Его разъярило пыхтение моряка, его большие неуклюжие ноги. Еще больше его рассердила Элиза, ее бесполезный чайник, суетливые «а?» и «э».

– Неужели вы не видите, что ему трудно дышать? Вы хотите задушить его? Это нечисто! Нечисто! Слышите? – Его голос снова поднялся.

Уродливость и мучительность смерти стискивали его грудь; а собравшаяся семья, перешептывающаяся за дверями, бесполезно топчущаяся вокруг, утоляющая свою жуткую потребность в смертях удушением Бена, приводила его в исступление, в котором ярость чередовалась с жалостью.

Немного погодя они нерешительно спустились вниз, все еще прислушиваясь.

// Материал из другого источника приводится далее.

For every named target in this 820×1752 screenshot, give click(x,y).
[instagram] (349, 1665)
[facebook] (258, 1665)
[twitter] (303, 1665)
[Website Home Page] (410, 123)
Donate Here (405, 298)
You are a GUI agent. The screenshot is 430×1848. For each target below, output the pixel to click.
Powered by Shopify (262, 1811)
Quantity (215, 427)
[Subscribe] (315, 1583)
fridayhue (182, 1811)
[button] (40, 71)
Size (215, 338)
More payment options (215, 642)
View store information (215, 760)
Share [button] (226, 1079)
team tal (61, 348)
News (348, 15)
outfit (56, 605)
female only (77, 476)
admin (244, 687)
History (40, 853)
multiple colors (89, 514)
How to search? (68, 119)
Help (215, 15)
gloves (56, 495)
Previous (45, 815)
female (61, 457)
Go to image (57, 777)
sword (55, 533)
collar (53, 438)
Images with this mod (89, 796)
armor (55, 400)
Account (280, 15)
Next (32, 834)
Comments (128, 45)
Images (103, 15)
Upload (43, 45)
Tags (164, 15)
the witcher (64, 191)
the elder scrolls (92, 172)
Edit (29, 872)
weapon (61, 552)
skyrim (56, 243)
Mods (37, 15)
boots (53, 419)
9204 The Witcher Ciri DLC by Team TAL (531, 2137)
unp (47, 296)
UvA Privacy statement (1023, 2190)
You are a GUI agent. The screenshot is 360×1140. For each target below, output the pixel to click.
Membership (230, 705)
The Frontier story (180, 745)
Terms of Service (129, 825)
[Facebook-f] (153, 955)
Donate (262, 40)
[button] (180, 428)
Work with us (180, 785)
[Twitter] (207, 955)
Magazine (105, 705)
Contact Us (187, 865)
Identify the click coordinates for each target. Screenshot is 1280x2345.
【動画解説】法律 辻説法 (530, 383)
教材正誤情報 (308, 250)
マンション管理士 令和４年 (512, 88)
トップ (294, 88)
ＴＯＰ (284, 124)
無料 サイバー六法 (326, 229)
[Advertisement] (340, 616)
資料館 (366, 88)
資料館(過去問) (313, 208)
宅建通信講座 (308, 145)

– Вот что я вам скажу, – оптимистично начала Элиза, – у меня такое чувство, не знаю, как вы его назовете… – Она неловко поглядела по сторонам и обнаружила, что осталась одна. Тогда она вернулась к своим кастрюлям и сковородкам.

Хелен с перекошенным лицом отвела его в сторону и истерически заговорила вполголоса:

– Ты видел, в каком она свитере? Видел? Он грязный! – Голос ее понизился до шепота. – Знаешь, он видеть ее не может. Вчера она вошла в комнату, так ему стало совсем плохо. Он отвернул голову и сказал: «Хелен, бога ради, уведи ее отсюда!» Ты слышишь? Слышишь? Он не выносит, чтобы она подходила к нему. Он не хочет, чтобы она была в комнате.

– Перестань! Перестань! Ради бога, перестань! – сказал Юджин, хватаясь за горло.

Хелен на мгновение совсем обезумела от истерики и ненависти.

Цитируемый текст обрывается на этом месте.